◆ **EXERCISE PROMPT**
Recast the lines from the start of the records through the one containing "Click the globe", inclusive, as a Markdown table with the columns Number and Line, skipping blank lines.

begin STORED RECORDS

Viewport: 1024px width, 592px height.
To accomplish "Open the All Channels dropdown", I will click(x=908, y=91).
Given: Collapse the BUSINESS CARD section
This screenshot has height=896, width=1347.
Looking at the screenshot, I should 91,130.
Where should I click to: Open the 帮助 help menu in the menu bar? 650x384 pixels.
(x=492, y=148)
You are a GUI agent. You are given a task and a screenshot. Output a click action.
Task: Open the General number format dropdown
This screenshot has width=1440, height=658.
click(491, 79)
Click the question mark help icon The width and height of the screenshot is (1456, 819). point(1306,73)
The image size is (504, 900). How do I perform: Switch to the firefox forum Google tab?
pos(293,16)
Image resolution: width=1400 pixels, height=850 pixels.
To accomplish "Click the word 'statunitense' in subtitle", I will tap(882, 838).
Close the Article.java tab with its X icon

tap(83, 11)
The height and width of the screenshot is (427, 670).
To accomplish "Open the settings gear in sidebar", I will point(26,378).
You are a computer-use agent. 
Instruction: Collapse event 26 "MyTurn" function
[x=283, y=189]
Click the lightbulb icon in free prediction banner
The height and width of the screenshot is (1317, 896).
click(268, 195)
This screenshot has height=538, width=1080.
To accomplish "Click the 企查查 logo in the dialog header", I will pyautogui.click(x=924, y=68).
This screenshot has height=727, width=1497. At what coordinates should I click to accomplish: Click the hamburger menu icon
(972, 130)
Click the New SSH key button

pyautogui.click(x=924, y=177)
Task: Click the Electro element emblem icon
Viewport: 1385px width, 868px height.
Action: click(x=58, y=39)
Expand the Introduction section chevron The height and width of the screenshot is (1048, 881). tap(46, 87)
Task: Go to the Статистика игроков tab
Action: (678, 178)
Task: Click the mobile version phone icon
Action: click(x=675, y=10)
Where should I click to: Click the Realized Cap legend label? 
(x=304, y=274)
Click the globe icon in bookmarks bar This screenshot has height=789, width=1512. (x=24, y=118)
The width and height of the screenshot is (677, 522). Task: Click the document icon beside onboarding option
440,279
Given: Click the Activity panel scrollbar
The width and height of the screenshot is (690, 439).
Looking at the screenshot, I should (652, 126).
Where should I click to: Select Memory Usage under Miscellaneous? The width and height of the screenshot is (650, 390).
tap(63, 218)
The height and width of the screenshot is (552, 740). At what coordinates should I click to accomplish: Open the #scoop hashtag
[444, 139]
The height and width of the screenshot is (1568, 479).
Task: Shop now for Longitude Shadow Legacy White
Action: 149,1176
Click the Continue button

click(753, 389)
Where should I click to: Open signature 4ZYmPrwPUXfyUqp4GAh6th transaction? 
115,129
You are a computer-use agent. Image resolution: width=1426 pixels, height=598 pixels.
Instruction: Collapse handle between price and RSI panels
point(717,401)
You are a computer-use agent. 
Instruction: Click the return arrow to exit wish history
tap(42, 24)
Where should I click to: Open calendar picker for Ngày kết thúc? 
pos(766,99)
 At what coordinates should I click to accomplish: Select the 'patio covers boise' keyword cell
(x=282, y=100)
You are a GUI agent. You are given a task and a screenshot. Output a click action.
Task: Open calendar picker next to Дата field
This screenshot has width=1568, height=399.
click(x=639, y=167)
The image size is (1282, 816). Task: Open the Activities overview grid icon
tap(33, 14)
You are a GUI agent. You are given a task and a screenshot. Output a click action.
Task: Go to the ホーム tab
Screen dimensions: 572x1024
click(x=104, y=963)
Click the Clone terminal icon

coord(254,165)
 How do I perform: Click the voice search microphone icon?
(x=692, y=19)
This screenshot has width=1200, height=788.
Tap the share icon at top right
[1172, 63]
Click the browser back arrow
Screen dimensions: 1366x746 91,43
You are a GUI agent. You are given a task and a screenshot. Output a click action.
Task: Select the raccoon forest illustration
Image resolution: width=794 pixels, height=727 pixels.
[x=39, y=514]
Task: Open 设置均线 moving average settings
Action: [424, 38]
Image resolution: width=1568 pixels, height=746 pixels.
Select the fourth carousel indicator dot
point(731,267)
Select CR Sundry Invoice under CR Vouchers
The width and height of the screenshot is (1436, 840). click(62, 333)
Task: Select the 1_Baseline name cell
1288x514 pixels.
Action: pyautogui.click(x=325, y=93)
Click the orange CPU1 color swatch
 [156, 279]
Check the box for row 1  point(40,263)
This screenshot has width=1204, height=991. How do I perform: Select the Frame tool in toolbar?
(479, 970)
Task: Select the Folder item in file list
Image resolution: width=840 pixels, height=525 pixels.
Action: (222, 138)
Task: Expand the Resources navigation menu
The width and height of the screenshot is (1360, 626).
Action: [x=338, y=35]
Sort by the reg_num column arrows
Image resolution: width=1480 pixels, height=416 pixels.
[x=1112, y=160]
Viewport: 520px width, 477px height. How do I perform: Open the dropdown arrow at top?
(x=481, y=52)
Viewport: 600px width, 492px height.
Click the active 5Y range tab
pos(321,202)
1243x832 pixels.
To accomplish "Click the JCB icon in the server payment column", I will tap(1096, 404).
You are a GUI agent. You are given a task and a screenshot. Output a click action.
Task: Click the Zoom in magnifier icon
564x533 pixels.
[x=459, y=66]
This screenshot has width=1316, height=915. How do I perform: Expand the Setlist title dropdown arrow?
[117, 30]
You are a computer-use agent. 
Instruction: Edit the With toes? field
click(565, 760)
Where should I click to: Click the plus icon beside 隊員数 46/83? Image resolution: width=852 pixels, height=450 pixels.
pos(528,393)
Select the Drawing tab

end STORED RECORDS

◆ **SOLUTION FOR THIS EXERCISE**
| Number | Line |
|---|---|
| 1 | Viewport: 1024px width, 592px height. |
| 2 | To accomplish "Open the All Channels dropdown", I will click(x=908, y=91). |
| 3 | Given: Collapse the BUSINESS CARD section |
| 4 | This screenshot has height=896, width=1347. |
| 5 | Looking at the screenshot, I should 91,130. |
| 6 | Where should I click to: Open the 帮助 help menu in the menu bar? 650x384 pixels. |
| 7 | (x=492, y=148) |
| 8 | You are a GUI agent. You are given a task and a screenshot. Output a click action. |
| 9 | Task: Open the General number format dropdown |
| 10 | This screenshot has width=1440, height=658. |
| 11 | click(491, 79) |
| 12 | Click the question mark help icon The width and height of the screenshot is (1456, 819). point(1306,73) |
| 13 | The image size is (504, 900). How do I perform: Switch to the firefox forum Google tab? |
| 14 | pos(293,16) |
| 15 | Image resolution: width=1400 pixels, height=850 pixels. |
| 16 | To accomplish "Click the word 'statunitense' in subtitle", I will tap(882, 838). |
| 17 | Close the Article.java tab with its X icon |
| 18 | tap(83, 11) |
| 19 | The height and width of the screenshot is (427, 670). |
| 20 | To accomplish "Open the settings gear in sidebar", I will point(26,378). |
| 21 | You are a computer-use agent.  |
| 22 | Instruction: Collapse event 26 "MyTurn" function |
| 23 | [x=283, y=189] |
| 24 | Click the lightbulb icon in free prediction banner |
| 25 | The height and width of the screenshot is (1317, 896). |
| 26 | click(268, 195) |
| 27 | This screenshot has height=538, width=1080. |
| 28 | To accomplish "Click the 企查查 logo in the dialog header", I will pyautogui.click(x=924, y=68). |
| 29 | This screenshot has height=727, width=1497. At what coordinates should I click to accomplish: Click the hamburger menu icon |
| 30 | (972, 130) |
| 31 | Click the New SSH key button |
| 32 | pyautogui.click(x=924, y=177) |
| 33 | Task: Click the Electro element emblem icon |
| 34 | Viewport: 1385px width, 868px height. |
| 35 | Action: click(x=58, y=39) |
| 36 | Expand the Introduction section chevron The height and width of the screenshot is (1048, 881). tap(46, 87) |
| 37 | Task: Go to the Статистика игроков tab |
| 38 | Action: (678, 178) |
| 39 | Task: Click the mobile version phone icon |
| 40 | Action: click(x=675, y=10) |
| 41 | Where should I click to: Click the Realized Cap legend label?  |
| 42 | (x=304, y=274) |
| 43 | Click the globe icon in bookmarks bar This screenshot has height=789, width=1512. (x=24, y=118) |